Surrogate Lopez Torres noted that even though the son failed to actually file objections to his father’s will, the additional discovery outside of the 1404 examinations (which are held to be non-violative of an in terrorem clause by law )together with ongoing negotiations which took over one year served to jeopardize the testamentary scheme . Section 1404 provides that specific individuals may be deposed and certain documents may be inspected without violating an in terrorem clause but the drafter of a prior will clearly falls outside of these individuals.
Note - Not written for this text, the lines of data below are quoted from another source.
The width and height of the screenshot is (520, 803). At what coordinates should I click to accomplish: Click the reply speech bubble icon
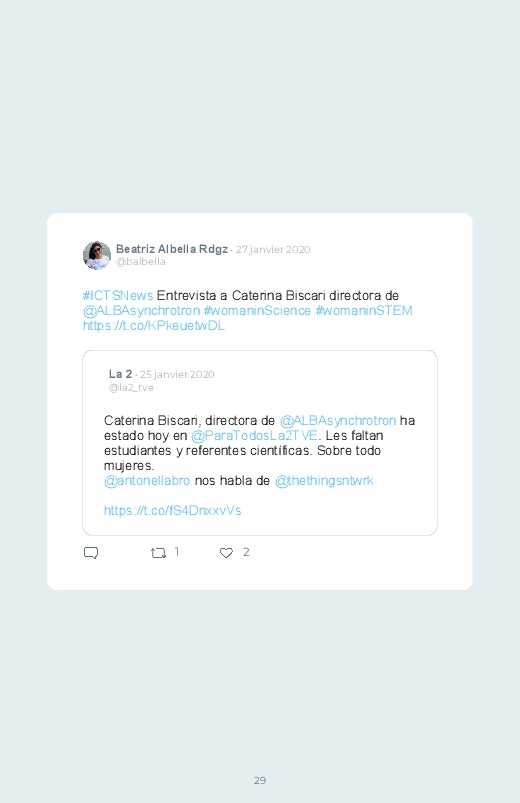[x=91, y=553]
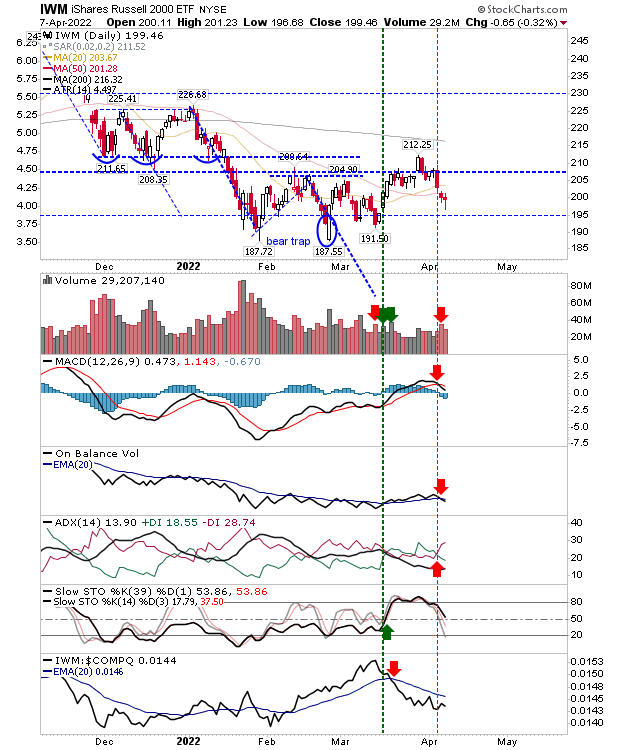Click the MA(20) 203.67 legend entry
Image resolution: width=620 pixels, height=750 pixels.
80,57
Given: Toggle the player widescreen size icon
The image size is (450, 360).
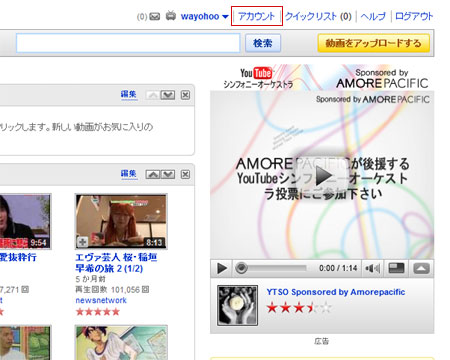Looking at the screenshot, I should (x=397, y=268).
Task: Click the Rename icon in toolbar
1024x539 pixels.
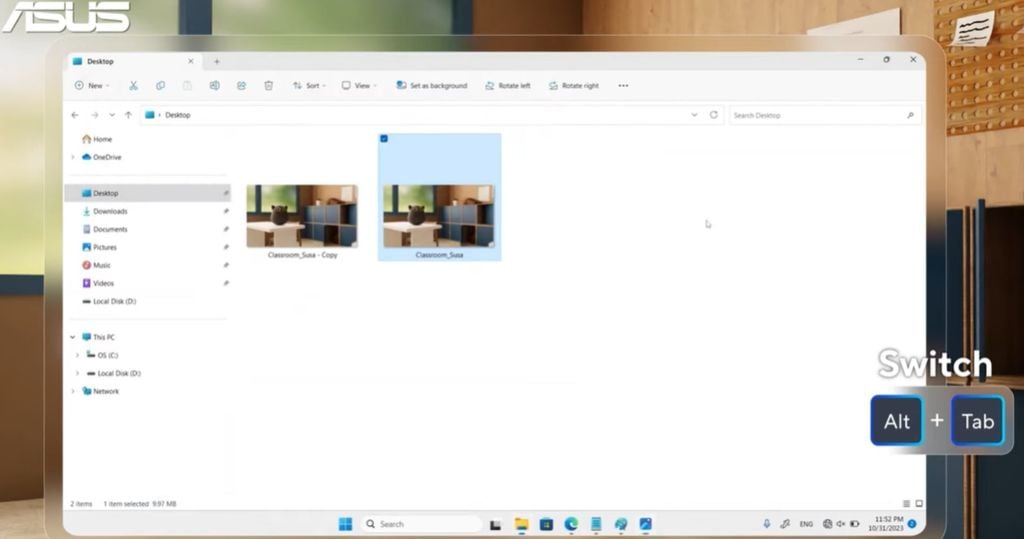Action: tap(214, 86)
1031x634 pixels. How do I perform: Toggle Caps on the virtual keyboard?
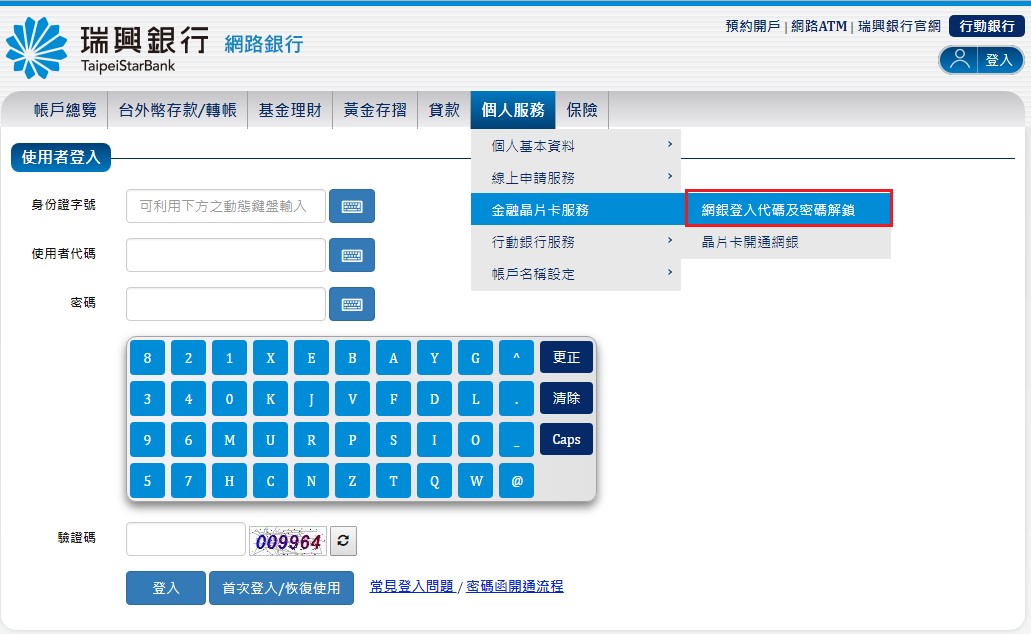click(566, 439)
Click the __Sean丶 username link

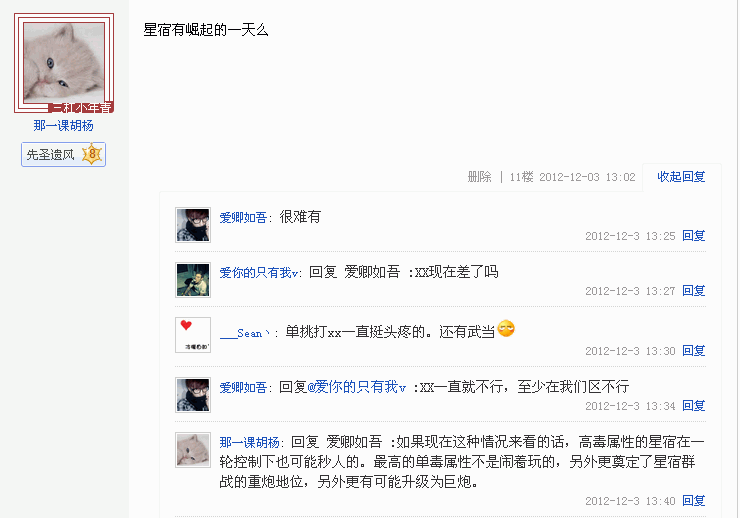coord(245,333)
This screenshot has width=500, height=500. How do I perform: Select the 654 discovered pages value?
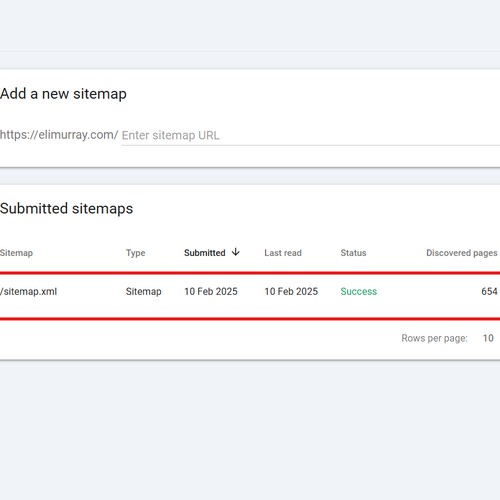(x=489, y=291)
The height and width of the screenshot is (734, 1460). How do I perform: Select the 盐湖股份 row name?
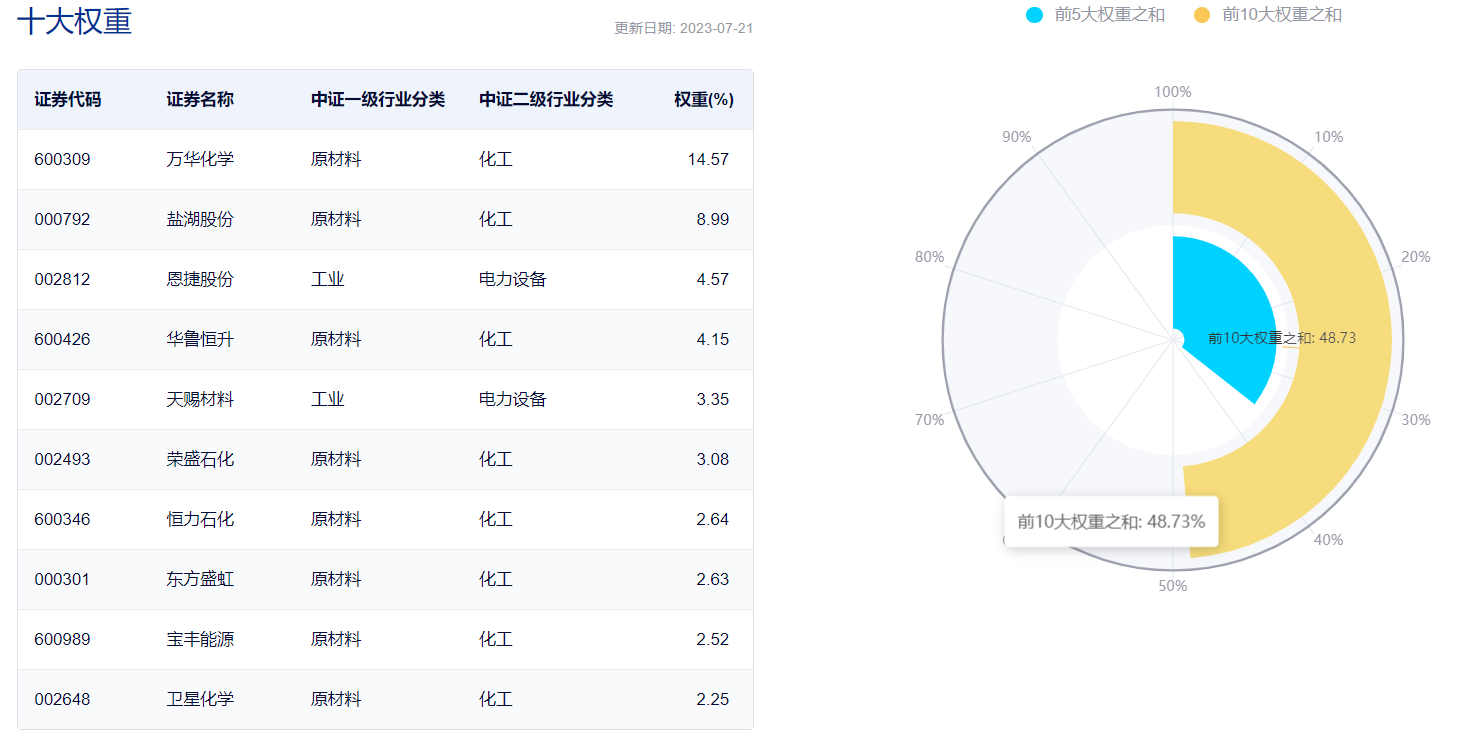click(200, 220)
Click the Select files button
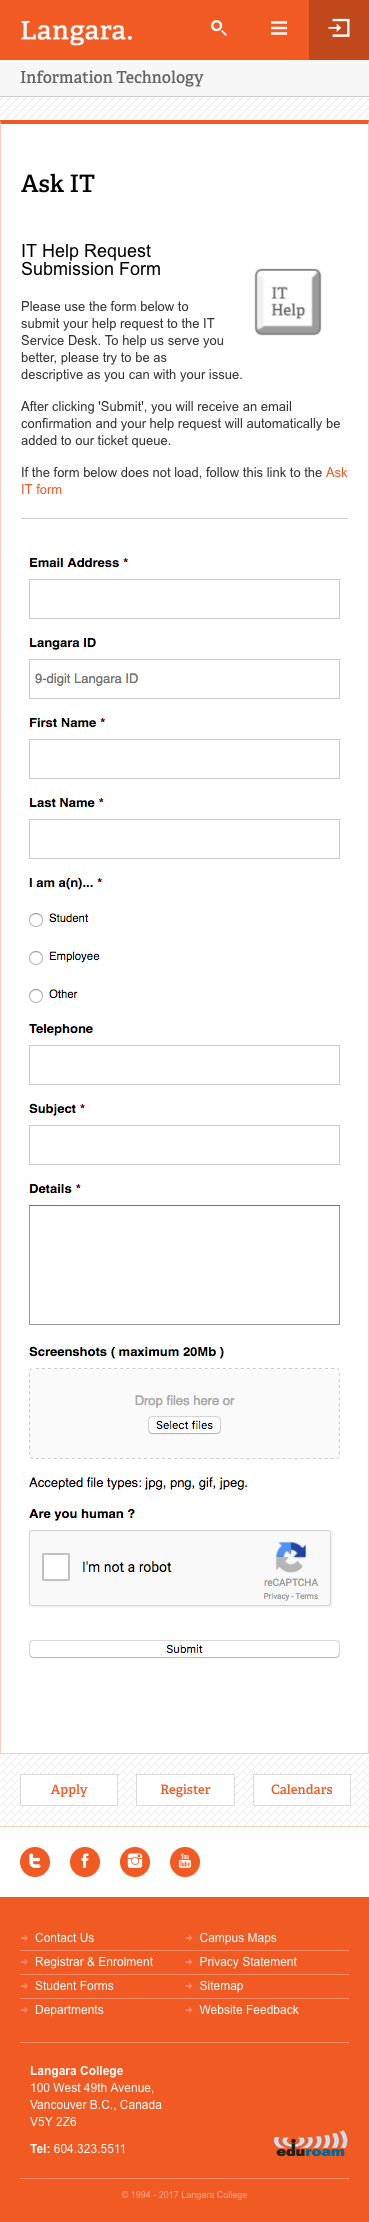This screenshot has height=2222, width=369. [x=184, y=1424]
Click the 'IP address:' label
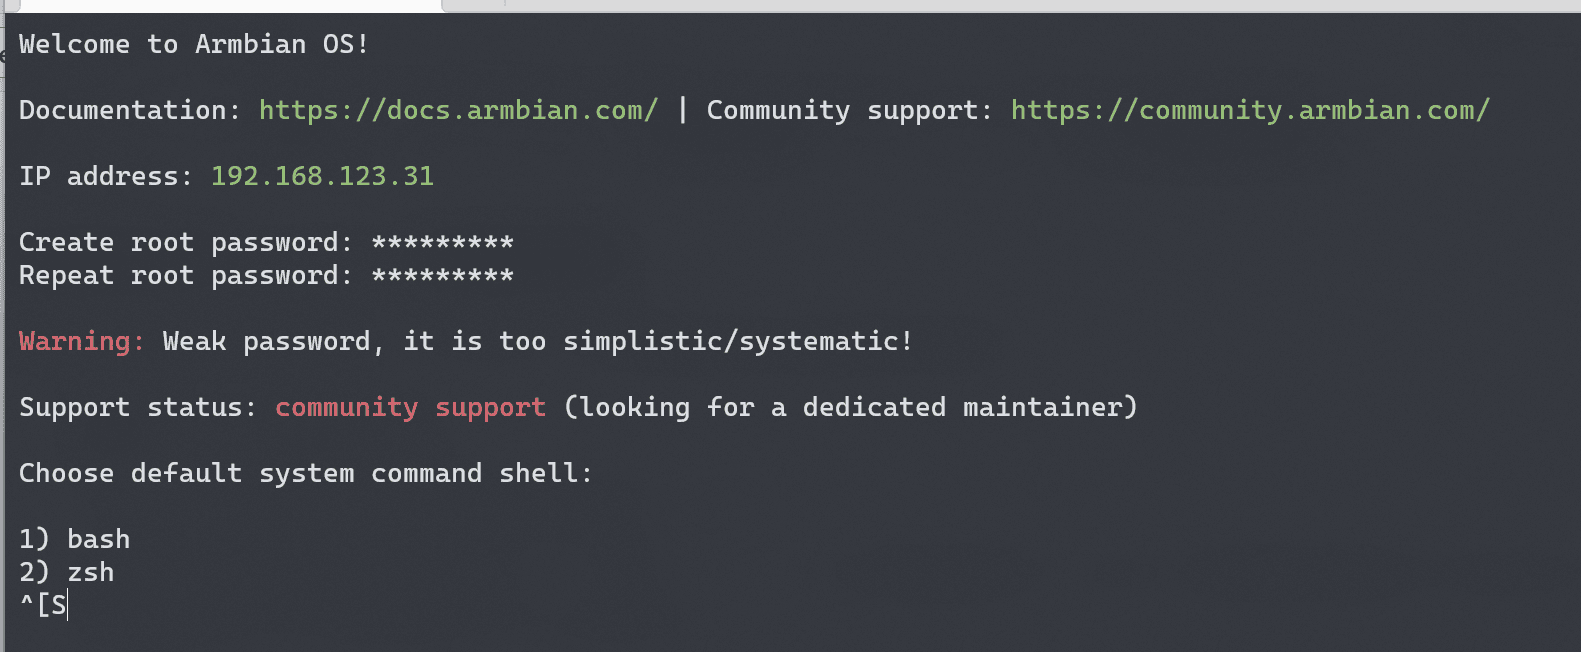This screenshot has height=652, width=1581. tap(106, 176)
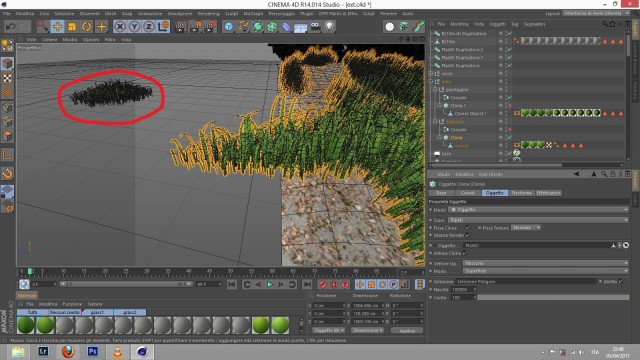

The court opined that the cardinal rule of the construction of an in terrorem clause is to carry out the intent of the testator. In this case the testator was specific in directing that his son take no action to contest or object to his will. The instrument contained two separate in terrorem clauses which effectively forbade any direct or indirect attempt to oppose, object to or in any way challenge the will or any portion of the estate plan set forth in it. In this instance, the penalty for taking that extra step over the line was draconian.